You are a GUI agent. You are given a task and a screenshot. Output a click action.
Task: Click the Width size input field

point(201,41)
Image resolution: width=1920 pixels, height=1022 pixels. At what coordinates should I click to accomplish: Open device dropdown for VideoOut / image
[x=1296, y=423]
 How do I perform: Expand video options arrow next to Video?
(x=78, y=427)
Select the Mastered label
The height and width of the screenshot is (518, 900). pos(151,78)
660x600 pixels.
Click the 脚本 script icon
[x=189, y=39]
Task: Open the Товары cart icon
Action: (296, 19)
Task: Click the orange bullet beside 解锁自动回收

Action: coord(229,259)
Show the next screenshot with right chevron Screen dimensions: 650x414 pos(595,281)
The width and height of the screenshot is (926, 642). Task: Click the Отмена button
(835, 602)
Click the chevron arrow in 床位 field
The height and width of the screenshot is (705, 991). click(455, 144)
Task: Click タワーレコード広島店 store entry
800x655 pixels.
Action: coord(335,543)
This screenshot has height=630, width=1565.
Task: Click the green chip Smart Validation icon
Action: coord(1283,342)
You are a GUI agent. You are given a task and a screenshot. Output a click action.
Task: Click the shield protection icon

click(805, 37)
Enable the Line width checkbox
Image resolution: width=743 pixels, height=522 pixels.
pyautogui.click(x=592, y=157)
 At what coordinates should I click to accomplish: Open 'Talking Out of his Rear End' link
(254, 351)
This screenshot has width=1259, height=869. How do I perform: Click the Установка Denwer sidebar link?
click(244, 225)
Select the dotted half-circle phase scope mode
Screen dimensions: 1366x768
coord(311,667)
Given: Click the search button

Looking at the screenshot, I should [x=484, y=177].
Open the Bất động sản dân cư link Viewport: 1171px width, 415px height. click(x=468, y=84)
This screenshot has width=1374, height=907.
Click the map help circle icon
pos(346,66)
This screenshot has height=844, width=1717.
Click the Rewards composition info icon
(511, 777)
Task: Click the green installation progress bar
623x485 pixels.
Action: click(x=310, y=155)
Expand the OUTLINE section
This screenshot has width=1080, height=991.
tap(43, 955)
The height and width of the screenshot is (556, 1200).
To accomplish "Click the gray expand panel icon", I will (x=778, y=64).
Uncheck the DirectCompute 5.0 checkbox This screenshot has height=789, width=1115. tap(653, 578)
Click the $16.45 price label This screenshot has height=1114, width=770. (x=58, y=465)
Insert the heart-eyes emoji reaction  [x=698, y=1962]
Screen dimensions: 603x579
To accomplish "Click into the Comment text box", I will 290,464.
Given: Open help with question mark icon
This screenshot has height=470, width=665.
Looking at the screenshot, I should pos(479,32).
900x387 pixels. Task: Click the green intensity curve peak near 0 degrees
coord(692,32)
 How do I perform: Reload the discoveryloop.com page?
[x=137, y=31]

------------------------------------

TASK TO CARRY OUT: From start to finish, retype the records above with complete accuracy.

REPLY TO THE TASK:
You are a GUI agent. You are given a task and a screenshot. Output a click action.
Task: Click the Width size input field

point(201,41)
Image resolution: width=1920 pixels, height=1022 pixels. At what coordinates should I click to accomplish: Open device dropdown for VideoOut / image
[x=1296, y=423]
 How do I perform: Expand video options arrow next to Video?
(x=78, y=427)
Select the Mastered label
The height and width of the screenshot is (518, 900). pos(151,78)
660x600 pixels.
Click the 脚本 script icon
[x=189, y=39]
Task: Open the Товары cart icon
Action: (296, 19)
Task: Click the orange bullet beside 解锁自动回收

Action: coord(229,259)
Show the next screenshot with right chevron Screen dimensions: 650x414 pos(595,281)
The width and height of the screenshot is (926, 642). Task: Click the Отмена button
(835, 602)
Click the chevron arrow in 床位 field
The height and width of the screenshot is (705, 991). click(455, 144)
Task: Click タワーレコード広島店 store entry
800x655 pixels.
Action: coord(335,543)
This screenshot has height=630, width=1565.
Task: Click the green chip Smart Validation icon
Action: coord(1283,342)
You are a GUI agent. You are given a task and a screenshot. Output a click action.
Task: Click the shield protection icon

click(805, 37)
Enable the Line width checkbox
Image resolution: width=743 pixels, height=522 pixels.
pyautogui.click(x=592, y=157)
 At what coordinates should I click to accomplish: Open 'Talking Out of his Rear End' link
(254, 351)
This screenshot has width=1259, height=869. How do I perform: Click the Установка Denwer sidebar link?
click(244, 225)
Select the dotted half-circle phase scope mode
Screen dimensions: 1366x768
coord(311,667)
Given: Click the search button

Looking at the screenshot, I should [x=484, y=177].
Open the Bất động sản dân cư link Viewport: 1171px width, 415px height. click(x=468, y=84)
This screenshot has width=1374, height=907.
Click the map help circle icon
pos(346,66)
This screenshot has height=844, width=1717.
Click the Rewards composition info icon
(511, 777)
Task: Click the green installation progress bar
623x485 pixels.
Action: click(x=310, y=155)
Expand the OUTLINE section
This screenshot has width=1080, height=991.
tap(43, 955)
The height and width of the screenshot is (556, 1200).
To accomplish "Click the gray expand panel icon", I will (x=778, y=64).
Uncheck the DirectCompute 5.0 checkbox This screenshot has height=789, width=1115. tap(653, 578)
Click the $16.45 price label This screenshot has height=1114, width=770. (x=58, y=465)
Insert the heart-eyes emoji reaction  [x=698, y=1962]
Screen dimensions: 603x579
To accomplish "Click into the Comment text box", I will 290,464.
Given: Open help with question mark icon
This screenshot has height=470, width=665.
Looking at the screenshot, I should pos(479,32).
900x387 pixels. Task: Click the green intensity curve peak near 0 degrees
coord(692,32)
 How do I perform: Reload the discoveryloop.com page?
[x=137, y=31]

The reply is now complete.